Requirement | Please list each line of the data below that contains the word "pixels", treating uppercase and lowercase as different.

Entries |
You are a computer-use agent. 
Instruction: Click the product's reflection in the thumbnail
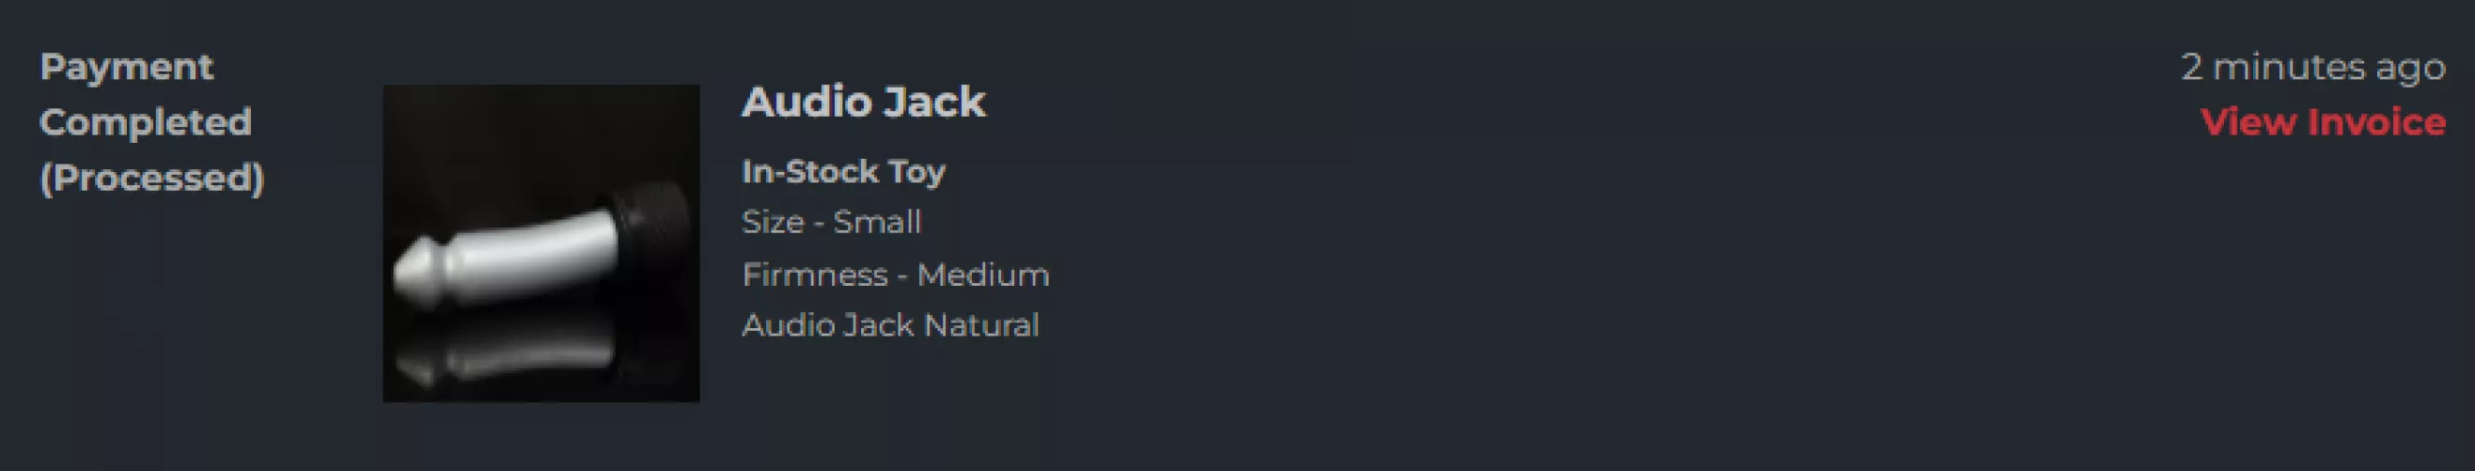coord(509,358)
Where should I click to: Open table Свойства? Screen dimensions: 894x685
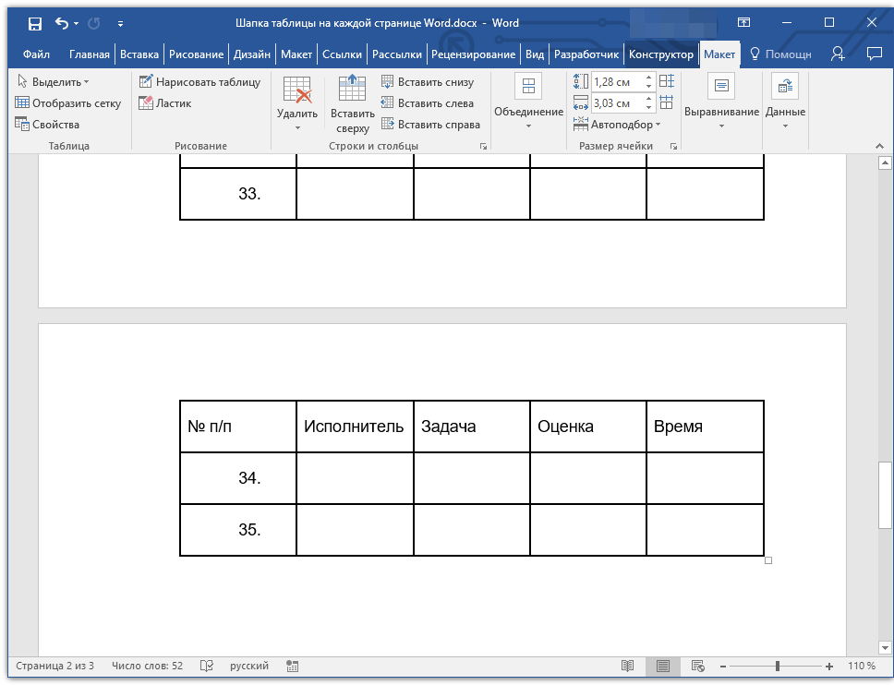coord(47,125)
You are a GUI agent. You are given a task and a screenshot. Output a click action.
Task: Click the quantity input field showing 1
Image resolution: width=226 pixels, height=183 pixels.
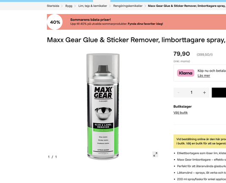pos(191,92)
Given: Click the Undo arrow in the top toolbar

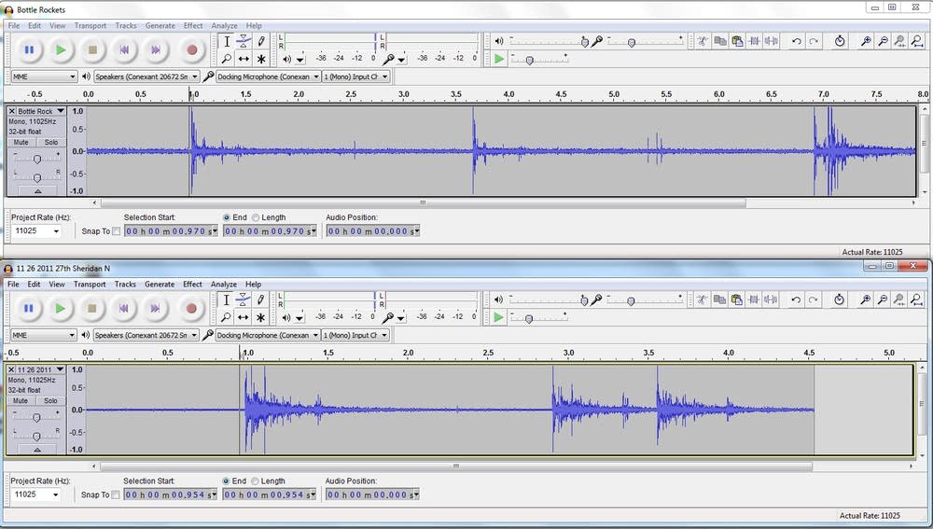Looking at the screenshot, I should 796,41.
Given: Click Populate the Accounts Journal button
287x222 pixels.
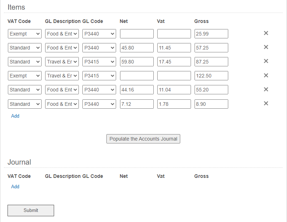Looking at the screenshot, I should click(143, 139).
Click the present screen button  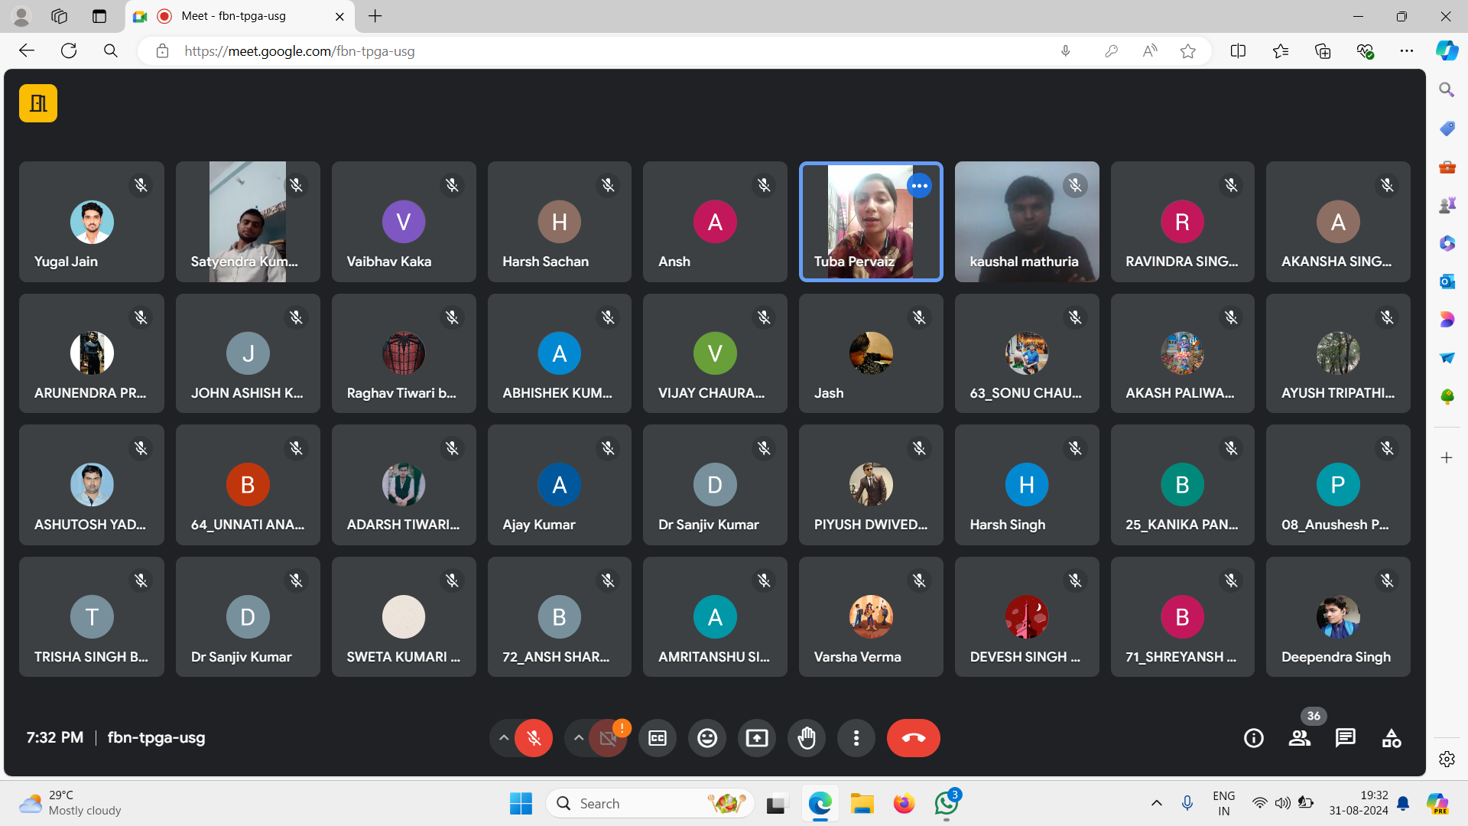coord(756,738)
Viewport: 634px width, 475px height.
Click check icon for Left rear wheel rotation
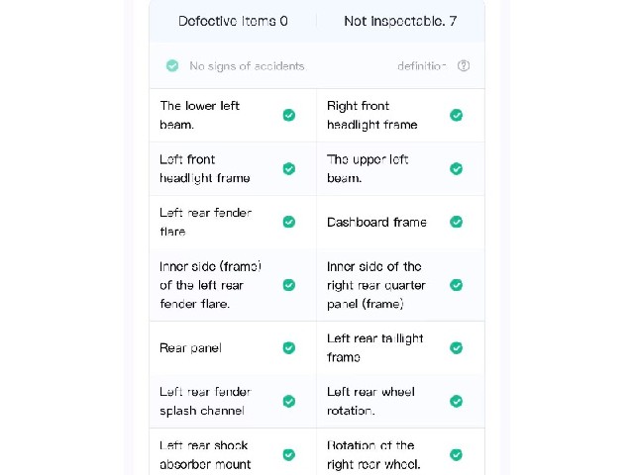pyautogui.click(x=456, y=401)
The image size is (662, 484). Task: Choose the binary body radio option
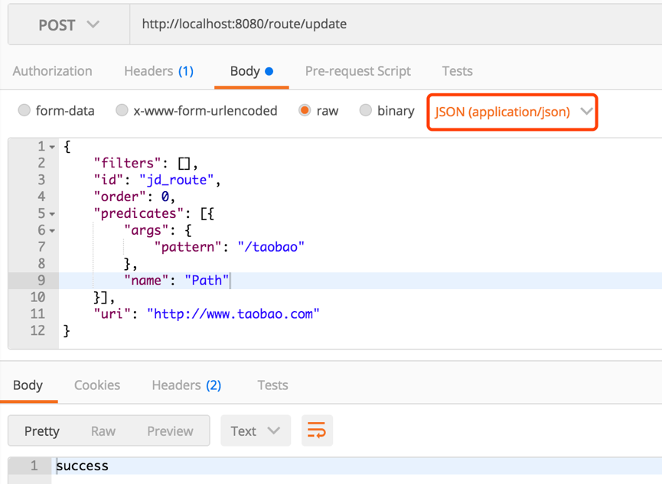click(x=366, y=111)
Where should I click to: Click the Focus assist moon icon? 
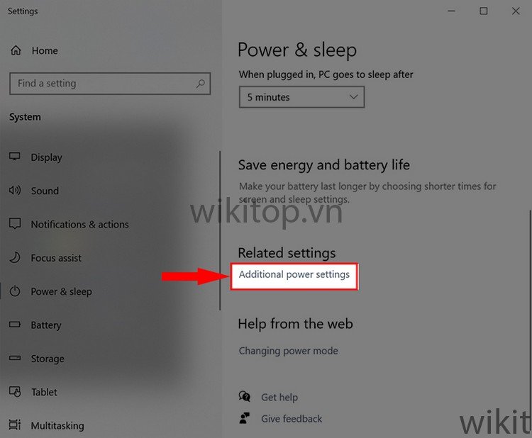(15, 258)
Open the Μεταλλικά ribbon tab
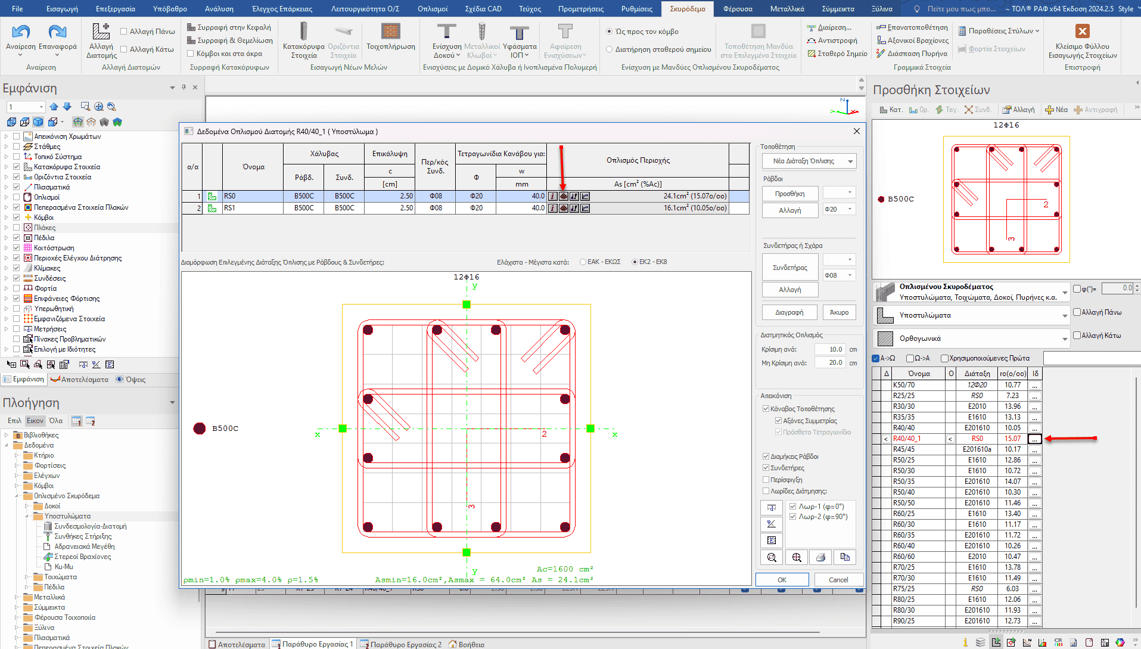Viewport: 1141px width, 649px height. point(786,9)
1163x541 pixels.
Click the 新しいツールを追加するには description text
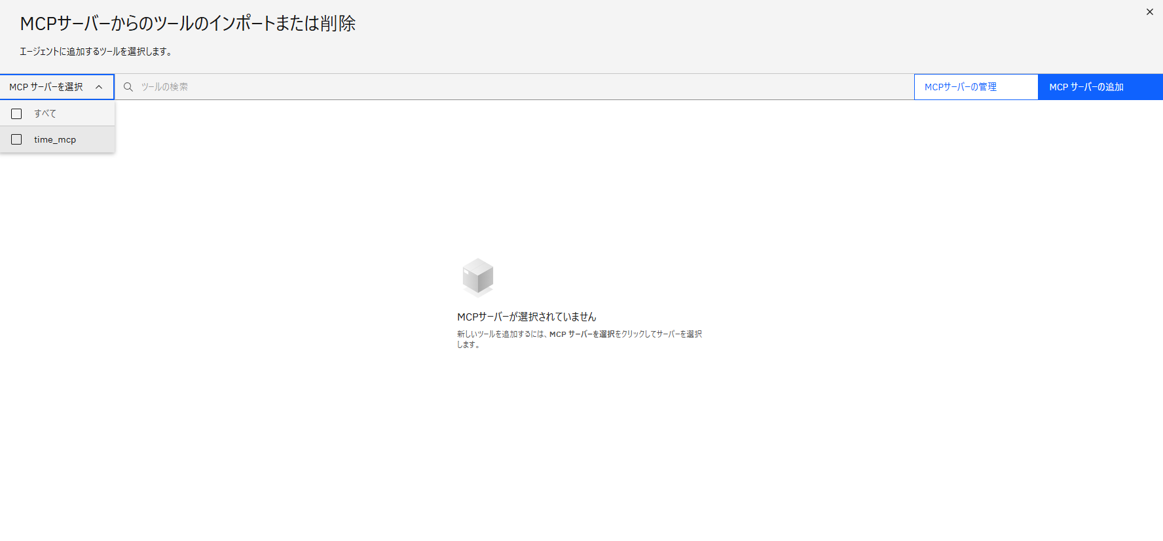[502, 334]
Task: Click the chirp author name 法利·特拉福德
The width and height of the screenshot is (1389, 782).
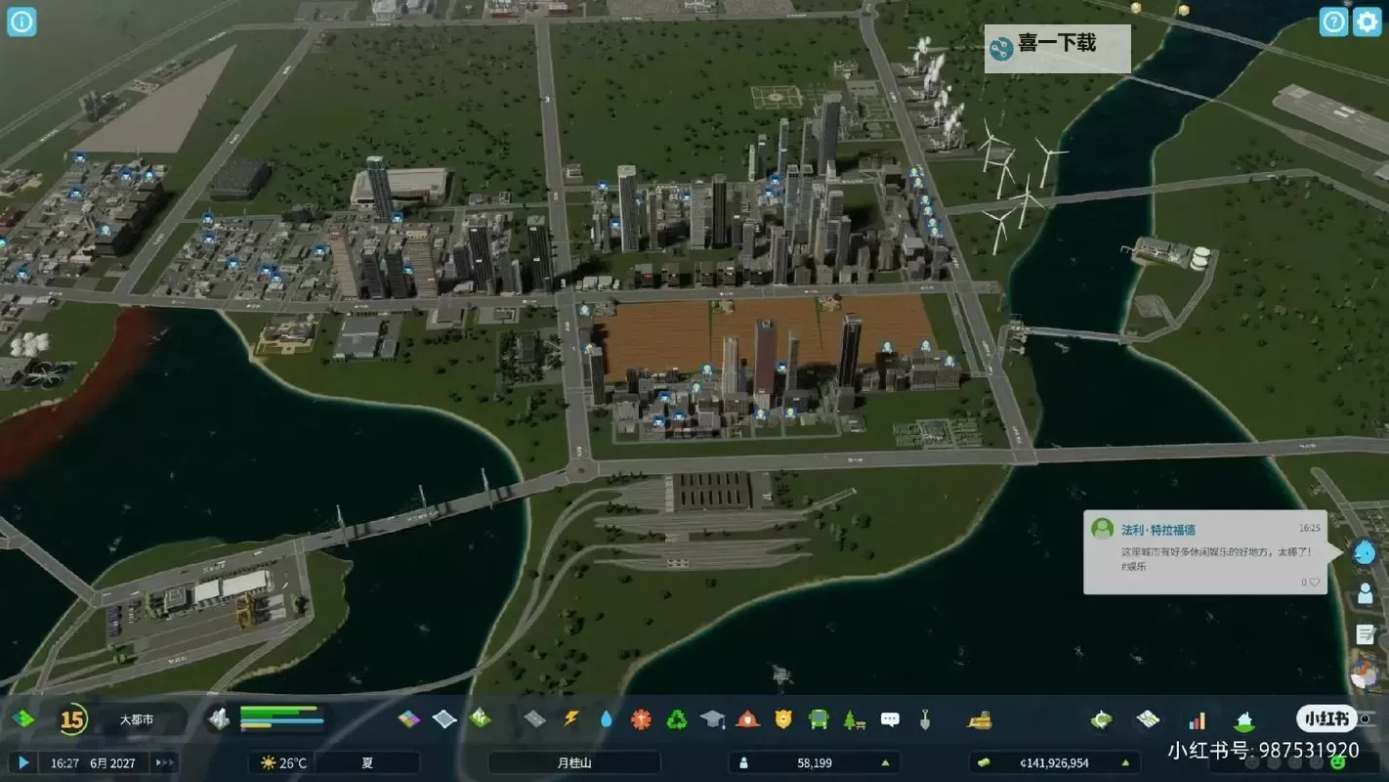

Result below |
Image resolution: width=226 pixels, height=183 pixels.
287x222 pixels.
1163x541 pixels.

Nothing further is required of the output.